Compétence du juge administratif pour juger de l’action directe d’une victime contre l’assureur d’une collectivité territoriale
Le 29 Mai 2010
Par un avis contentieux du 31 mars 2010, le Conseil d’État admet pour la première fois la compétence du juge administratif pour juger l’action directe de la victime d’un dommage contre l’assureur de la collectivité responsable (CE, 31 mars 2010, n° 333627, Renard).
La décision est justifiée par la nature administrative du contrat d’assurance, qui est un marché public.
Selon « le Conseil d’Etat, les services d’assurances ont été soumis aux dispositions du Code des marchés publics par l’article 1er du décret du 27 février 1998 modifiant le Code des marchés publics, dont les dispositions figurent désormais sur ce point à l’article 29 de ce code. Le premier alinéa de l’article 2 de la loi du 11 décembre 2001 dispose que « Les marchés passés en application du Code des marchés publics ont le caractère de contrats administratifs », le deuxième alinéa de ce même article maintenant toutefois la compétence du juge judiciaire pour connaître des litiges portés devant lui avant la date d’entrée en vigueur de cette loi.
Par suite, un contrat d’assurance passé par une des personnes morales de droit public soumises aux dispositions du Code des marchés publics en application de son article 2, notamment par une collectivité territoriale, présente le caractère d’un contrat administratif.

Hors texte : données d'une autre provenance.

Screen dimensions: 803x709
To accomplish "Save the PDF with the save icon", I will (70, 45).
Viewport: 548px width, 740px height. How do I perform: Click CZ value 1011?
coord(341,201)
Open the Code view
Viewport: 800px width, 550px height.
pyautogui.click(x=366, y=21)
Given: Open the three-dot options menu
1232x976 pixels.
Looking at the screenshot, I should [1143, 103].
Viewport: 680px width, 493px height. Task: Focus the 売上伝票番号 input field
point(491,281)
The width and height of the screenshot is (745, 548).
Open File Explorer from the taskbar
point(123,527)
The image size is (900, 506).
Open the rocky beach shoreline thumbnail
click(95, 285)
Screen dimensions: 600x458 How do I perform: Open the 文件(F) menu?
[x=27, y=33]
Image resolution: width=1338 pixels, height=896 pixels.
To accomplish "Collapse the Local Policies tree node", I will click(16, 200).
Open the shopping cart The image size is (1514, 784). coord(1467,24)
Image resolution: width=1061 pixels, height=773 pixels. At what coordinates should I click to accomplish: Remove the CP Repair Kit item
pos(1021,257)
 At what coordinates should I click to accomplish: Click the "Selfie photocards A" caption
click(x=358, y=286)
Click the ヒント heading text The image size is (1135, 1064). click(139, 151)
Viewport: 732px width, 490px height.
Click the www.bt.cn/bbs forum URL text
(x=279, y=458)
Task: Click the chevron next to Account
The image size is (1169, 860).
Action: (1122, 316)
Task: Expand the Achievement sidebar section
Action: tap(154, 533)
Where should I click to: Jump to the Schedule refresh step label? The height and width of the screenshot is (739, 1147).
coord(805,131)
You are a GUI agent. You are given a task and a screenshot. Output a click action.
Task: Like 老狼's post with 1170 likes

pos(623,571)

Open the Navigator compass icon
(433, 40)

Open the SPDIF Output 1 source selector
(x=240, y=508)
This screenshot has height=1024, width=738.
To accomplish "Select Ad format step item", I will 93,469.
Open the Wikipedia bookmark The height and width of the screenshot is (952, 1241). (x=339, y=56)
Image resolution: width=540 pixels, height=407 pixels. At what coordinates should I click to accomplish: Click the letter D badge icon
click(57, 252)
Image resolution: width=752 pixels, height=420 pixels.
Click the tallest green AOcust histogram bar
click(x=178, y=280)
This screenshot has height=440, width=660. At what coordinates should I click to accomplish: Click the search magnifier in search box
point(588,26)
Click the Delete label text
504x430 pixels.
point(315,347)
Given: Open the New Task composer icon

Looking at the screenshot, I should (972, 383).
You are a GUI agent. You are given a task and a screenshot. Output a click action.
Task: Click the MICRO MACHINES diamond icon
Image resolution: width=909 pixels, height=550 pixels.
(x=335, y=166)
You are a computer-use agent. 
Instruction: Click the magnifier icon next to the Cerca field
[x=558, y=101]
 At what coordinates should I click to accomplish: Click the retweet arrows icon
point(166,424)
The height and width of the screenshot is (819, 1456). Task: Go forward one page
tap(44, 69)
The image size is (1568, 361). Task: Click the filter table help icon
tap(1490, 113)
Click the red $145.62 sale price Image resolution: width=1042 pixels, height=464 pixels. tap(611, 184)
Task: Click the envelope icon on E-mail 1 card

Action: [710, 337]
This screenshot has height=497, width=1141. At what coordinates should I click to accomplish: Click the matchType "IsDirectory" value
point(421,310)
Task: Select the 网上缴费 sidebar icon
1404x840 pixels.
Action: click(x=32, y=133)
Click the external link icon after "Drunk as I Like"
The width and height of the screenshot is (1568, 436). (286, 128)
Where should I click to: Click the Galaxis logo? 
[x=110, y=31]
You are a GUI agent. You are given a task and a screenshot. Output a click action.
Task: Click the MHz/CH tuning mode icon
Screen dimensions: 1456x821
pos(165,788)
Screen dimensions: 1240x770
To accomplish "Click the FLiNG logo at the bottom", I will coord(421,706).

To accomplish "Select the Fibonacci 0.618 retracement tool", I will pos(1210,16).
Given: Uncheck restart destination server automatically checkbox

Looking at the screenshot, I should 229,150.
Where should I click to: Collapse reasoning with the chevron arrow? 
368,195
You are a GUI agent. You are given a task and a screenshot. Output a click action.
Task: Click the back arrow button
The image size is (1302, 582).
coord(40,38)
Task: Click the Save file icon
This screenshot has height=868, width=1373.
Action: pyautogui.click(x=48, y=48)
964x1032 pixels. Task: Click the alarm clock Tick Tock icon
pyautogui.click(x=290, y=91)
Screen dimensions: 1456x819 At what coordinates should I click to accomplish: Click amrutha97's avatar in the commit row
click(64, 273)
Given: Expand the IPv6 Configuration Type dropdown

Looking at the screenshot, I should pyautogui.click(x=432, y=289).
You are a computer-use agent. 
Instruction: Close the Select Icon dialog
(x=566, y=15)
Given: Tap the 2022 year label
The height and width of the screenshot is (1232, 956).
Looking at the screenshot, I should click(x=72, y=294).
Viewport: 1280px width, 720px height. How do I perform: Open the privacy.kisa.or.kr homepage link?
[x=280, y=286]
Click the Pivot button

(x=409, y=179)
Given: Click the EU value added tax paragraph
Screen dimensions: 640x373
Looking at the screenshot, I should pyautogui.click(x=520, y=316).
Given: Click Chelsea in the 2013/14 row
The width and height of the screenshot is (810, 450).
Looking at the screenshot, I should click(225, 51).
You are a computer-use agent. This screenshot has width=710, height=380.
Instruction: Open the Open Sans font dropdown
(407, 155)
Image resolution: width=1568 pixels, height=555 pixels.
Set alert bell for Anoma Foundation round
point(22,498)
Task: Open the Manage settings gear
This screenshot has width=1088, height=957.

Si l’action directe ouverte par l’article L. 124-3 du Code des assurances à la victime d’un dommage, ou à l’assureur de celle-ci subrogé dans ses droits, contre l’assureur de l’auteur responsable du sinistre, tend à la réparation du préjudice subi par la victime, elle poursuit l’exécution de l’obligation de réparer qui pèse sur l’assureur en vertu du contrat d’assurance. Elle relève par suite, comme l’action en garantie exercée, le cas échéant, par l’auteur du dommage contre son assureur, de la compétence de la juridiction administrative, dès lors que le contrat d’assurance présente le caractère d’un contrat administratif et que le litige n’a pas été porté devant une juridiction judiciaire avant la date d’entrée en vigueur de la loi du 11 décembre 2001. »
Jusqu’à présent, la plupart des arrêts affirmaient que l’action directe ne poursuit que l’exécution de l’obligation de l’assureur à la réparation du dommage, laquelle est « une obligation de droit privé », indépendamment de la compétence retenue pour juger l’action en responsabilité de la victime
Désormais, le Conseil d’État fait ainsi prévaloir la nature du contrat d’assurance sur celle de l’action en responsabilité ouverte à la victime du dommage, ce qui ressort clairement de la rédaction de la décision.
La décision est à rapprocher d’un mouvement récent, qui tend à faire du contrat et de sa qualification l’élément déterminant de la compétence juridictionnelle à l’égard des litiges susceptibles de s’y rattacher.